[Start of Attachment]
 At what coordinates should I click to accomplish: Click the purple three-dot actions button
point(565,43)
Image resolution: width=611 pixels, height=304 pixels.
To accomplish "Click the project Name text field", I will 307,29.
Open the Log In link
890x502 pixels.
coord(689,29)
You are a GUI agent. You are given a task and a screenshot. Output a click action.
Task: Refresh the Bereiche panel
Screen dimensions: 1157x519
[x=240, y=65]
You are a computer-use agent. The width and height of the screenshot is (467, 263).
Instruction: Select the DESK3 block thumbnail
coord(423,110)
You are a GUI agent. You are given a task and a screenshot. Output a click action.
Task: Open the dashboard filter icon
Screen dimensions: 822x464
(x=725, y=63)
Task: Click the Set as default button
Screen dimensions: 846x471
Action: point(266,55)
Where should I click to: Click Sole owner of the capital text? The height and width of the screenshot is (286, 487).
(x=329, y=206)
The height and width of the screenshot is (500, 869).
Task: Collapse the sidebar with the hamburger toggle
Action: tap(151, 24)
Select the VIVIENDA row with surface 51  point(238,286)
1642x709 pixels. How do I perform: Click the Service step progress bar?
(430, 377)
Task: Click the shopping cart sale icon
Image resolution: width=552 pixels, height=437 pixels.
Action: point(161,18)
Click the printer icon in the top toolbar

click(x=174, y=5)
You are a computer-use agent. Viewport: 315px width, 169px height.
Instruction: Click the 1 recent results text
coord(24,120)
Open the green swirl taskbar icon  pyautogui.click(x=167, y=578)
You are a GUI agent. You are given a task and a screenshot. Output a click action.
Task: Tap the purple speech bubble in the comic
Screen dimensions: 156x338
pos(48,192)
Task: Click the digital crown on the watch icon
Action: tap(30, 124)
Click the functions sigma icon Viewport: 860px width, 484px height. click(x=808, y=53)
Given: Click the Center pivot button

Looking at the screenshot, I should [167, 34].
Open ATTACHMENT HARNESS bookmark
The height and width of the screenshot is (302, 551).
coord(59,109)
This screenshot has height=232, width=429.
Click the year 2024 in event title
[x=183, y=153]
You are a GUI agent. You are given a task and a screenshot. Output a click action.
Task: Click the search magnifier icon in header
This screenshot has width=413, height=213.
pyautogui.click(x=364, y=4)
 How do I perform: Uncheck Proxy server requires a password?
[End of Attachment]
Your task: Display every line of the listing that contains the string "computer".

Solution:
You are a computer-use agent. The width and height of the screenshot is (467, 263).
You are a computer-use agent. Viewport: 315px width, 169px height.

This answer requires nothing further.